Work request:
Scan the material below, then work out how many of its lines contain the word "link"; reply with that number only.

=== Begin Enclosure ===

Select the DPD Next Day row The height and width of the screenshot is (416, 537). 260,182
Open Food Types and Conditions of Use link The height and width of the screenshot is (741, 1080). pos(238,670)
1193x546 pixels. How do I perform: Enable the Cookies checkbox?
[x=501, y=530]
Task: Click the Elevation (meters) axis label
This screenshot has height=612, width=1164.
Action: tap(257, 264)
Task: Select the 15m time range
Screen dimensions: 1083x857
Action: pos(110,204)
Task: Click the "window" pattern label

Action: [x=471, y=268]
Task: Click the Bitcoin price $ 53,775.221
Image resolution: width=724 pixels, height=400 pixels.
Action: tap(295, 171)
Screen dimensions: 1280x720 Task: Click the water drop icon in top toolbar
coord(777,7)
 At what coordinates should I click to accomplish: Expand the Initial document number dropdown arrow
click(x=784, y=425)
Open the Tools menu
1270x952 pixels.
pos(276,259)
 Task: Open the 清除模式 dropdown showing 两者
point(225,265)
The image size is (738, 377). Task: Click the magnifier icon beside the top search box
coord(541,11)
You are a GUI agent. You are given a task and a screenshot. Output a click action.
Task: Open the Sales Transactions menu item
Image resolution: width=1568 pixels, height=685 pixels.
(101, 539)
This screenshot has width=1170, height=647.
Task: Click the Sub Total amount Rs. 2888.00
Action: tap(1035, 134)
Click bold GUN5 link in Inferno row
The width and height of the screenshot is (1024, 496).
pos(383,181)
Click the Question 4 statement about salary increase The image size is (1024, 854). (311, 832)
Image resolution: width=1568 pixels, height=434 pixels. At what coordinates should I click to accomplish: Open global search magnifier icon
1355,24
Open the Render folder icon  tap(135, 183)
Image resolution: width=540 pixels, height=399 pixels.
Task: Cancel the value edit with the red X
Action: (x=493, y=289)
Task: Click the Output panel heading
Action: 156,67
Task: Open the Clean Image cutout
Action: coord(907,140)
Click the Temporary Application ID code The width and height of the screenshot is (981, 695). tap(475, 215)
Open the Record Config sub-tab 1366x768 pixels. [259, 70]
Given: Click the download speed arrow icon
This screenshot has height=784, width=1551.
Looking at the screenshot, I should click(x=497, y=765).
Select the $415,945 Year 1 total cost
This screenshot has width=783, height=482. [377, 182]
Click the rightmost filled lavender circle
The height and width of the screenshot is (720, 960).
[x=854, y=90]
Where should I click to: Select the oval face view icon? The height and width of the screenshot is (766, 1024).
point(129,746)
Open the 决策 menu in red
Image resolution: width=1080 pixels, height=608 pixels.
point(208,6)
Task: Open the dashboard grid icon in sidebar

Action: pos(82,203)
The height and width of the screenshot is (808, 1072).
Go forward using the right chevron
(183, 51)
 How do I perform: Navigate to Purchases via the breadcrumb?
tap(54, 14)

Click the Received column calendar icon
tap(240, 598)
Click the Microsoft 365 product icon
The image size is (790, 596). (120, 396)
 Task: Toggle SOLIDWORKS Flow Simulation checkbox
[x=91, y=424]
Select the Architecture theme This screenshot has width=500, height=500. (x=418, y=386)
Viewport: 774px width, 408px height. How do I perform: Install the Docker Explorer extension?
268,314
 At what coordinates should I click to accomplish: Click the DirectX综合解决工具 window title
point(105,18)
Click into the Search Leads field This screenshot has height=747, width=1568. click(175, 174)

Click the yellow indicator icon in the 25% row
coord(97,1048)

=== End Enclosure ===

The completed task:
2